[Top][All Lists]
[Date Prev][Date Next][Thread Prev][Thread Next][Date Index][Thread Index]
Re: ^ in FS
From: |
Stepan Kasal |
Subject: |
Re: ^ in FS |
Date: |
Wed, 26 Nov 2008 13:25:40 +0100 |
User-agent: |
Mutt/1.5.18 (2008-05-17) |
Hello,
On Tue, Nov 25, 2008 at 08:29:04PM +0100, Dave B wrote:
> This is actually another good example. [...]
> GNU awk 3.1.6: [...] (imho wrong, [...])
> Bell labs' original awk: [...] (imho correct)
agreed.
> However, I can't find the precise circumstances [...]
I'm afraid I have not selected the best examples; thank you for
sending your ones. Asking the right question is bigger part of the
explanation. ;-)
> $ echo 'XXf1XXf2XXf3' | awk -v FS='^X+' '{for(i=1;i<=NF;i++)print
> "-->"$i"<--"}'
> --><--
> -->f1XXf2XXf3<--
- FS regex is matched against "XXf1XXf2XXf3"; the result is the "XX"
at the beginning.
- The first field ("") and delimiter ("XX") are stripped.
- FS regex is matched against the remainder ("f1XXf2XXf3"); no match.
- hence the whole string becomes $2
> $ echo 'XXf1XXf2XXf3' | gawk -v FS='^X+|k*' '{for(i=1;i<=NF;i++)print
> "-->"$i"<--"}'
> --><--
> -->f1<--
> -->f2<--
> -->f3<--
- FS regex is matched against "XXf1XXf2XXf3"; the result is the "XX"
at the beginning.
- The first field ("") and delimiter ("XX") are stripped.
- FS regex is matched against the remainder ("f1XXf2XXf3"); the
leftmost longest match is the empty string at position 0.
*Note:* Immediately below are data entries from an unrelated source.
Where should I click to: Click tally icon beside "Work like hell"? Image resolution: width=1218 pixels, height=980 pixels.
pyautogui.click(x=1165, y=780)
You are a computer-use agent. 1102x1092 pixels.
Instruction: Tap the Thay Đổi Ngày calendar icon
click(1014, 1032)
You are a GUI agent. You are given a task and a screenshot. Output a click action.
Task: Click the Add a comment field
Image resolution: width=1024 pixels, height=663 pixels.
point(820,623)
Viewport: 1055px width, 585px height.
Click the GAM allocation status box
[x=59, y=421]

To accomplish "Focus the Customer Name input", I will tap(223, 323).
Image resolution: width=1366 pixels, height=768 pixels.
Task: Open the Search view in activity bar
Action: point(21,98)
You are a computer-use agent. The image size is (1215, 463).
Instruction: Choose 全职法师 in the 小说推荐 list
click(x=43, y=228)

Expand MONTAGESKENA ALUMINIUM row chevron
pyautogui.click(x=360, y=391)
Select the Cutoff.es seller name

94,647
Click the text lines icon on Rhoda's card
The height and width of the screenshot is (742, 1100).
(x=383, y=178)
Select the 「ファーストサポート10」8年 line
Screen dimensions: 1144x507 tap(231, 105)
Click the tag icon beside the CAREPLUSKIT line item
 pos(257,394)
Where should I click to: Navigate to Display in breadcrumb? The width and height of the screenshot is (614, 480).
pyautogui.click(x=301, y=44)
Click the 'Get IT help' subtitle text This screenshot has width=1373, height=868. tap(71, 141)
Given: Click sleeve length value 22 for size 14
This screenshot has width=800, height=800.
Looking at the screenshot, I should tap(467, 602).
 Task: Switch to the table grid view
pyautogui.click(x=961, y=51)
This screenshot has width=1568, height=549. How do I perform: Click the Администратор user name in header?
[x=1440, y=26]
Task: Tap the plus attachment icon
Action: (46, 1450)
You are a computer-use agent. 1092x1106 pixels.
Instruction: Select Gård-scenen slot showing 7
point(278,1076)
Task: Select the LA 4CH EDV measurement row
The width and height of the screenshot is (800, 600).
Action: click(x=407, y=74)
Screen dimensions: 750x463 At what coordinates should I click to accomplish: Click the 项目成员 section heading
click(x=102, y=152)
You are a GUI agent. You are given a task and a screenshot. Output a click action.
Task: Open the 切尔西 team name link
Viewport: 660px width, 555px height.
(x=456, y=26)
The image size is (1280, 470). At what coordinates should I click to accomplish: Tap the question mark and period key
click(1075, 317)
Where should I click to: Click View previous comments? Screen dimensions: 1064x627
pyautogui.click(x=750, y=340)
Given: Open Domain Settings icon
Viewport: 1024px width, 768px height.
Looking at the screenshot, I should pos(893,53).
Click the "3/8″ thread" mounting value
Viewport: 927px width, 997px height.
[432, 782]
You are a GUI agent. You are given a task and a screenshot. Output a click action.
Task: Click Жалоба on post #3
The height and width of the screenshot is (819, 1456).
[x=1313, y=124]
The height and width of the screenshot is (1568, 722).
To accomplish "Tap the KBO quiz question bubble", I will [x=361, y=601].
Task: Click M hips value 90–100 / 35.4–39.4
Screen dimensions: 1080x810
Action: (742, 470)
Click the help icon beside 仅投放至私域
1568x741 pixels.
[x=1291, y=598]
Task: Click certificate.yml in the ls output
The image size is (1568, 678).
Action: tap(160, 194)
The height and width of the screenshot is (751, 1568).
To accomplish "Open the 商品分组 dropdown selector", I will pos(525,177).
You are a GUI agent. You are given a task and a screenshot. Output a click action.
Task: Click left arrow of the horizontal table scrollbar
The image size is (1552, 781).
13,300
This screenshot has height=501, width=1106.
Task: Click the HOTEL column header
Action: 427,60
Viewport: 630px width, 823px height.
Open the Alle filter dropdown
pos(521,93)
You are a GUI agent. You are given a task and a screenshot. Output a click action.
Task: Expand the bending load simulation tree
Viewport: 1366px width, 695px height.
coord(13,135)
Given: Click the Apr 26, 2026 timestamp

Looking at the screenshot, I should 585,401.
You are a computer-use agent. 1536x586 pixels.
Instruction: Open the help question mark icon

- But empty delimiter is not allowed, so it is dismissed and the FS
regex is matched against "1XXf2XXf3" (one char skipped);
again, the match is the empty string at position 0.
- But empty delimiter is not allowed, so it is dismissed and the FS
regex is matched against "XXf2XXf3" (one char skipped);
the leftmost longest match is "XX".
- Consequently, "f1" becomes $2.
- $2 and the delimiter ("XX") get stripped.
- FS regex is matched against the remainder ("f2XXf3");
etc.
I hope this explains _what_ gawk does.
A note: the "skip one char" step is correct is the regex does not
use ^, word boundary esacpes and such. In that case, if the leftmost
longest match is empty, there cannot be longer match from the
beginning, so we are searching for a match at the next position.
So if you are not using ^ or word boundary escapes in FS, gawk's
field splitting is correct.
Have a nice day,
Stepan Kasal